Add \o{} escape

This commit adds the new construct \o{} to express a character constant by its octal ordinal value, along with ancillary tests and documentation. A function to handle this is added to util.c, and it is called from the 3 parsing places it could occur. The function is a candidate for in-lining, though I doubt that it will ever be used frequently.
author: Karl Williamson <khw@khw-desktop.(none)> 2010-07-15 17:28:28 -0600
committer: David Golden <dagolden@cpan.org> 2010-07-17 21:50:48 -0400
commit: f0a2b745ce6c03aec6412d79ce0b782f20eddce4 (patch)
tree: d1786b1a4a80f6b848dca1ab4eba6e3ffd5dc5d1 /pod/perlrebackslash.pod
parent: 8e4698ef1ed0da722532bfcc769ba22fe85c4b47 (diff)
download: perl-f0a2b745ce6c03aec6412d79ce0b782f20eddce4.tar.gz
1 files changed, 57 insertions, 26 deletions
diff --git a/pod/perlrebackslash.pod b/pod/perlrebackslash.pod
index 9d246bdc2e..d460f7f052 100644
--- a/pod/perlrebackslash.pod
+++ b/pod/perlrebackslash.pod
@@ -62,7 +62,7 @@ quoted constructs>.
 Those not usable within a bracketed character class (like C<[\da-z]>) are marked
 as C<Not in [].>
 
- \000              Octal escape sequence.
+ \000              Octal escape sequence.  See also \o{}.
  \1                Absolute backreference.  Not in [].
  \a                Alarm or bell.
  \A                Beginning of string.  Not in [].
@@ -86,6 +86,7 @@ as C<Not in [].>
  \n                (Logical) newline character.
  \N                Any character but newline.  Experimental.  Not in [].
  \N{}              Named or numbered (Unicode) character.
+ \o{}              Octal escape sequence.
  \p{}, \pP         Character with the given Unicode property.
  \P{}, \PP         Character without the given Unicode property.
  \Q                Quotemeta till \E.  Not in [].
@@ -207,33 +208,57 @@ match "as is".
 
 =head3 Octal escapes
 
-Octal escapes consist of a backslash followed by three octal digits
-matching the code point of the character you want to use.  (In some contexts,
-two or even one octal digits are also accepted, sometimes with a warning.) This
-allows for 512 characters (C<\000> up to C<\777>) that can be expressed this
-way.  Enough in pre-Unicode days,
-but most Unicode characters cannot be escaped this way.

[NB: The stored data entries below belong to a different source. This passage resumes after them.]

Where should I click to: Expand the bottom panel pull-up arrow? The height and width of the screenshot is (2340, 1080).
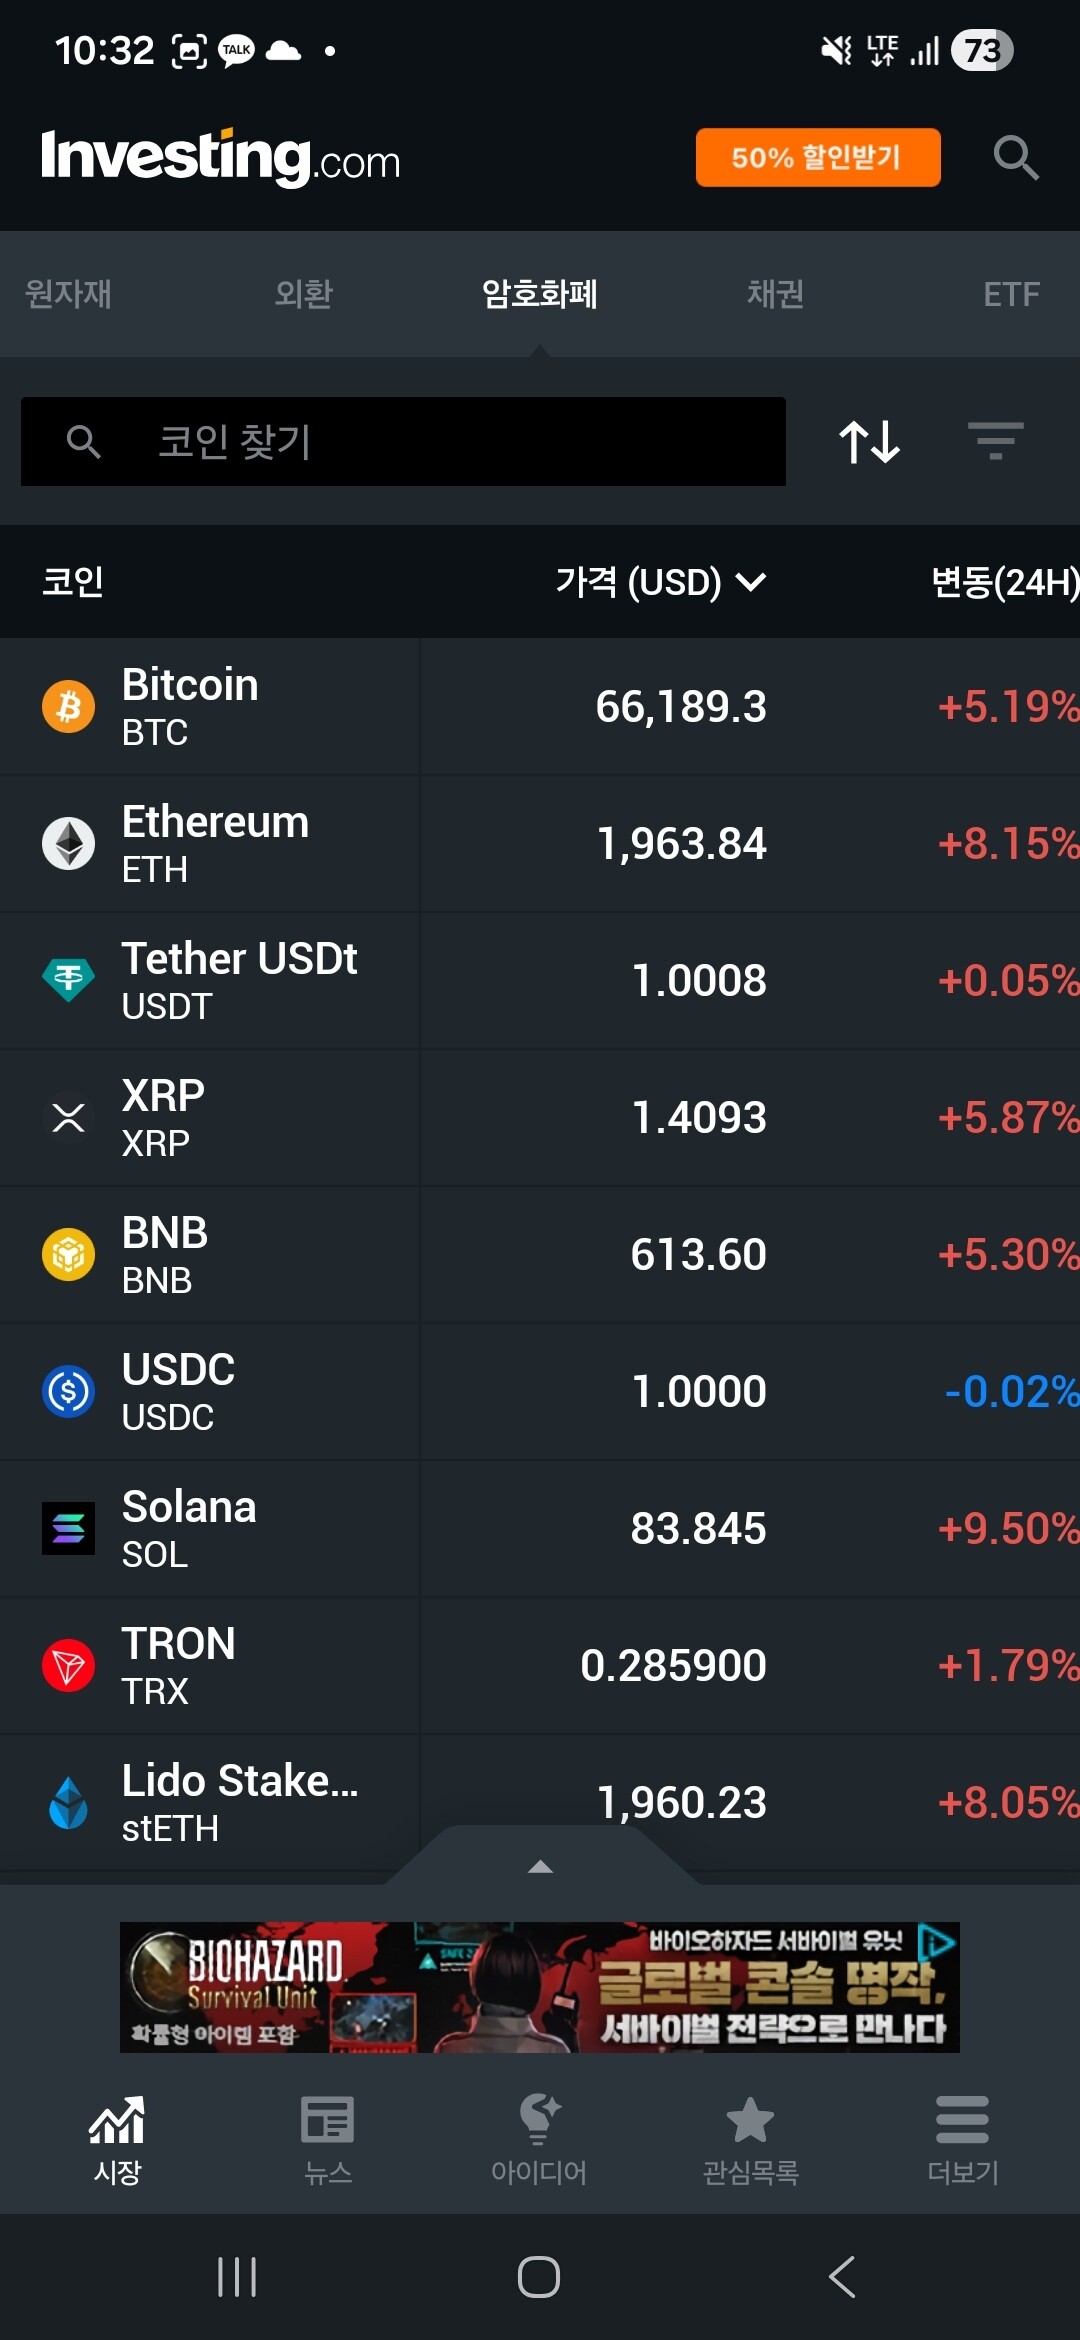(540, 1866)
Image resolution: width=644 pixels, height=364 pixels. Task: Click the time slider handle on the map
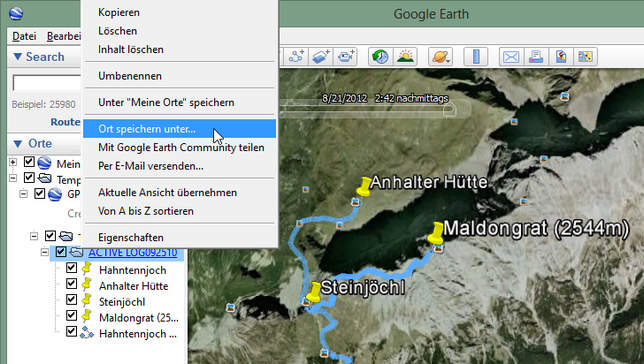tap(449, 110)
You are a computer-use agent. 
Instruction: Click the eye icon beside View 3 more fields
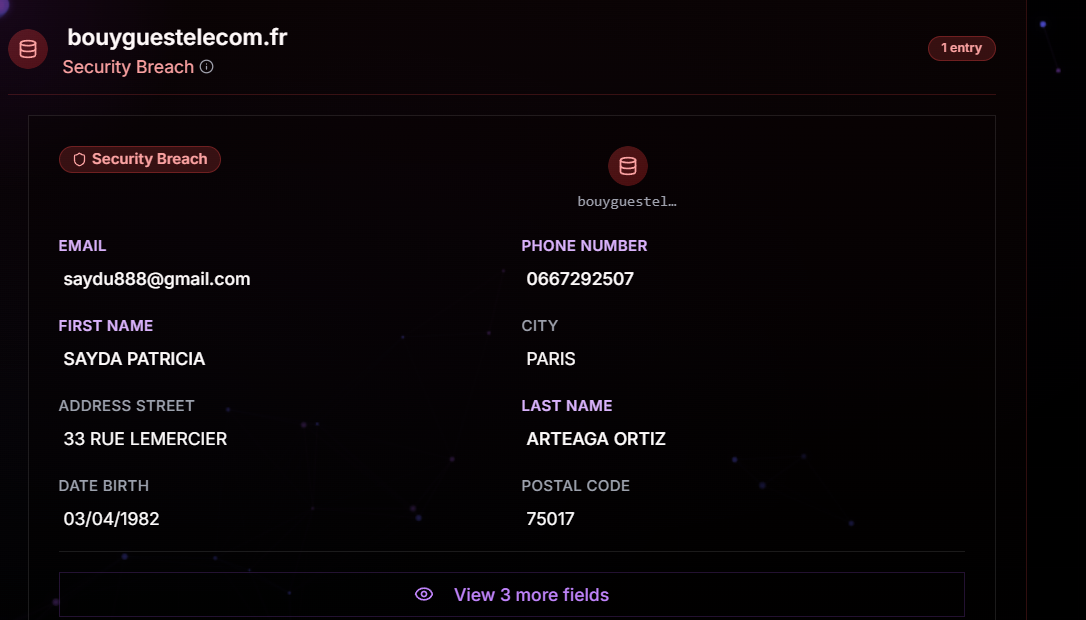click(424, 595)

+There are two forms of octal escapes.  Each is used to specify a character by
+its ordinal, specified in octal notation.
+
+One form, available starting in Perl 5.14 looks like C<\o{...}>, where the dots
+represent one or more octal digits.  It can be used for any Unicode character.
+
+It was introduced to avoid the potential problems with the other form,
+available in all Perls.  That form consists of a backslash followed by three
+octal digits.  One problem with this form is that it can look exactly like an
+old-style backreference (see
+L</Disambiguation rules between old-style octal escapes and backreferences>
+below.)  You can avoid this by making the first of the three digits always a
+zero, but that makes \077 the largest ordinal unambiguously specifiable by this
+form.
+
+In some contexts, a backslash followed by two or even one octal digits may be
+interpreted as an octal escape, sometimes with a warning, and because of some
+bugs, sometimes with surprising results.  Also, if you are creating a regex
+out of smaller snippets concatentated together, and you use fewer than three
+digits, the beginning of one snippet may be interpreted as adding digits to the
+ending of the snippet before it.  See L</Absolute referencing> for more
+discussion and examples of the snippet problem.
 
 Note that a character that is expressed as an octal escape is considered
 as a character without special meaning by the regex engine, and will match
 "as is".
 
-=head4 Examples (assuming an ASCII platform)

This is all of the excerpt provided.